=== What is expected ===
Once you reach the line containing "La buena gastronomía" in the data below, restate each line word for word up to and including the one containing "Česta pitanja (25, 2526)".

(Beginning of Data listing)

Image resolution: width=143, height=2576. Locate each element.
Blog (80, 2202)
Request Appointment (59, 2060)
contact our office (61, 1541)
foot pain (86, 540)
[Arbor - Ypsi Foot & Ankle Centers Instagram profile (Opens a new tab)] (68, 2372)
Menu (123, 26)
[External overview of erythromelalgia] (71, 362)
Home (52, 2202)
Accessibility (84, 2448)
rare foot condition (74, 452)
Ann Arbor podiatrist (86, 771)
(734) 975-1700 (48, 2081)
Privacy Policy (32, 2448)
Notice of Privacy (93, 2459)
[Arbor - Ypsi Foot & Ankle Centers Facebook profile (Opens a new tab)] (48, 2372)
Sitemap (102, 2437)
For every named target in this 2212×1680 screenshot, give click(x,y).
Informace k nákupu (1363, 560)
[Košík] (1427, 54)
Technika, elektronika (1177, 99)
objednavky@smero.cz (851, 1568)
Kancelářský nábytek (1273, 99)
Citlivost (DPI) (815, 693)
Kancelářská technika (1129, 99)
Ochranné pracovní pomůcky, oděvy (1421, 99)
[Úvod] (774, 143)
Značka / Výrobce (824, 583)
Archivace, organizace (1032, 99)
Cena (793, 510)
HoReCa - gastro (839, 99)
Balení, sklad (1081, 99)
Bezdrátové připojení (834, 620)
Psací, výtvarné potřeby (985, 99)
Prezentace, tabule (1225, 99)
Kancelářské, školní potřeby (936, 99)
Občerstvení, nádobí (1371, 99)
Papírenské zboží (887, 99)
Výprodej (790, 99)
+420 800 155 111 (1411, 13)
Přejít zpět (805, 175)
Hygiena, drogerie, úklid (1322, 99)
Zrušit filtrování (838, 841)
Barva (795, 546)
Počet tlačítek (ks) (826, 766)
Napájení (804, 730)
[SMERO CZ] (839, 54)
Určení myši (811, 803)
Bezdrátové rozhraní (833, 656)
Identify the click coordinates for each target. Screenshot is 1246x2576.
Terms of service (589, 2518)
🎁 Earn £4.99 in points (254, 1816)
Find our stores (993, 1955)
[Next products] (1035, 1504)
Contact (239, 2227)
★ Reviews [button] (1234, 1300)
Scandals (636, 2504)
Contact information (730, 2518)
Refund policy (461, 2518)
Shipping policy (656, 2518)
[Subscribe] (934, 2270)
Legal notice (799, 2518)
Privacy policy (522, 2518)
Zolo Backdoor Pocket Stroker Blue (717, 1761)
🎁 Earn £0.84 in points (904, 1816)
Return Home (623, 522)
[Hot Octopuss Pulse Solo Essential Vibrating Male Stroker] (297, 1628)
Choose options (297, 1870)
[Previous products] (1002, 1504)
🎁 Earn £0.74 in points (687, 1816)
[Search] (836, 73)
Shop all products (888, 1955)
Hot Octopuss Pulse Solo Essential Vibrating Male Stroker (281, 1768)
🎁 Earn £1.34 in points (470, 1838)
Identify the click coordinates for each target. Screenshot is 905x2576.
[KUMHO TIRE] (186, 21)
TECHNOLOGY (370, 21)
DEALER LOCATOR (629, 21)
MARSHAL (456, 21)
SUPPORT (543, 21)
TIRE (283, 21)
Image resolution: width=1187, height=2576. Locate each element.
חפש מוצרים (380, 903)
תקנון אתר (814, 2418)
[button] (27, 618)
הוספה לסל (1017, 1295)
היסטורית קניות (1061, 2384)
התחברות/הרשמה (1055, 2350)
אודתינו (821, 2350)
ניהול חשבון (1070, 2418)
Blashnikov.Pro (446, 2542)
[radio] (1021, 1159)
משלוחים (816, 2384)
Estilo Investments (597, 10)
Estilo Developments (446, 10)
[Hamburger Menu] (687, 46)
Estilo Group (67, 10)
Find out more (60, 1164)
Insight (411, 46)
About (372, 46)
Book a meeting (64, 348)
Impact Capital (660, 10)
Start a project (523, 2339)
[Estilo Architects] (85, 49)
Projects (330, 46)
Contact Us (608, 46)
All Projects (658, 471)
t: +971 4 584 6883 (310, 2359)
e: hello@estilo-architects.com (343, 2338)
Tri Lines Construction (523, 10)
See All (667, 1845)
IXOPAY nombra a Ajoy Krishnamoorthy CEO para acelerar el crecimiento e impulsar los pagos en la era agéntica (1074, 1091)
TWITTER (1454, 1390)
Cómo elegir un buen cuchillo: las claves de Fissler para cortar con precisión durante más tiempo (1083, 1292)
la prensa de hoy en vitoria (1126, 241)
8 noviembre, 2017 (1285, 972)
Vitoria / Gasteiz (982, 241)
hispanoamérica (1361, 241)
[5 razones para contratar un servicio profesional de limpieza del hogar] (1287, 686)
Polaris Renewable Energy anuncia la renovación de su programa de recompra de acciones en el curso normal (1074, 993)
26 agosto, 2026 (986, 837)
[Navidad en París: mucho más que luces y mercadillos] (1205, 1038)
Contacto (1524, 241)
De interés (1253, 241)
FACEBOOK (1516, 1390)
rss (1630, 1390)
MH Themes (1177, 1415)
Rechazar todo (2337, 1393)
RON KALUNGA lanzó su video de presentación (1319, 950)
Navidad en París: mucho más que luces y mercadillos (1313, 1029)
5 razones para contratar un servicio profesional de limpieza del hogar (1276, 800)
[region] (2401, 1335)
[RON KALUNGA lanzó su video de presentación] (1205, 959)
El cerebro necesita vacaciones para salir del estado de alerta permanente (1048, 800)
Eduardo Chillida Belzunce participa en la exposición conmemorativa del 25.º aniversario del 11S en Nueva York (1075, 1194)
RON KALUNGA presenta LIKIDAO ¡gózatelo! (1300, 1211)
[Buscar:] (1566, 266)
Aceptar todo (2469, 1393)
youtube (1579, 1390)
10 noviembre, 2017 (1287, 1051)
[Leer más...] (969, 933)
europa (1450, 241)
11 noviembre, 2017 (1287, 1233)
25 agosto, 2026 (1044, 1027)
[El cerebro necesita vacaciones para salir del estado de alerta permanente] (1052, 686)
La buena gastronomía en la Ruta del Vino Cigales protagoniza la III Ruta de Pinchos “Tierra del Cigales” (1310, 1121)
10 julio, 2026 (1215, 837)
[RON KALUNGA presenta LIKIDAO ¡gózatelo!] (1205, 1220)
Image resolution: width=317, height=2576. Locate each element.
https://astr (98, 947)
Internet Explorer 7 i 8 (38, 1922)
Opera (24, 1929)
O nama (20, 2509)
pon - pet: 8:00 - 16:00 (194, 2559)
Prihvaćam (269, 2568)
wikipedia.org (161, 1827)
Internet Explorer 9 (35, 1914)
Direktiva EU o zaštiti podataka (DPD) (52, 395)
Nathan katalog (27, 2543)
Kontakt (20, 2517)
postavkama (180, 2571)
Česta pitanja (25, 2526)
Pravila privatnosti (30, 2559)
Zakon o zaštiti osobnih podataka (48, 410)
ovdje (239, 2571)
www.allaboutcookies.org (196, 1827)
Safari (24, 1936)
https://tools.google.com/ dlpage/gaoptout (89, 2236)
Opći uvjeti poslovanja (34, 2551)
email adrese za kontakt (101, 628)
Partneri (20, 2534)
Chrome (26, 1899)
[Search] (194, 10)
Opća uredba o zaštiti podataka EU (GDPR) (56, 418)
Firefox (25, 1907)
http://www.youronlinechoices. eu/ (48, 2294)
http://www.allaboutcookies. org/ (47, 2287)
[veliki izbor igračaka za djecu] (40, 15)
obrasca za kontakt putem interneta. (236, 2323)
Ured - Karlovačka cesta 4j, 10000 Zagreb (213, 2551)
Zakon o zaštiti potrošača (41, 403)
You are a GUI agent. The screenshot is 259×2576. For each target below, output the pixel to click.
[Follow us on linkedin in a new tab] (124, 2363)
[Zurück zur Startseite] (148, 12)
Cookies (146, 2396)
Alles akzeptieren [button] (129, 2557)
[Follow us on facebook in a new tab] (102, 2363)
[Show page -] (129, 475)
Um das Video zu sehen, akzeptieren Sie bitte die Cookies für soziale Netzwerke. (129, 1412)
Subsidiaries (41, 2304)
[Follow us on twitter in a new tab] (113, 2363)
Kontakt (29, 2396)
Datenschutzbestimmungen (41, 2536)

(End of Data listing)

=== Answer section ===
La buena gastronomía en la Ruta del Vino Cigales protagoniza la III Ruta de Pinchos “Tierra del Cigales” (1310, 1121)
10 julio, 2026 (1215, 837)
[RON KALUNGA presenta LIKIDAO ¡gózatelo!] (1205, 1220)
Image resolution: width=317, height=2576. Locate each element.
https://astr (98, 947)
Internet Explorer 7 i 8 (38, 1922)
Opera (24, 1929)
O nama (20, 2509)
pon - pet: 8:00 - 16:00 (194, 2559)
Prihvaćam (269, 2568)
wikipedia.org (161, 1827)
Internet Explorer 9 (35, 1914)
Direktiva EU o zaštiti podataka (DPD) (52, 395)
Nathan katalog (27, 2543)
Kontakt (20, 2517)
postavkama (180, 2571)
Česta pitanja (25, 2526)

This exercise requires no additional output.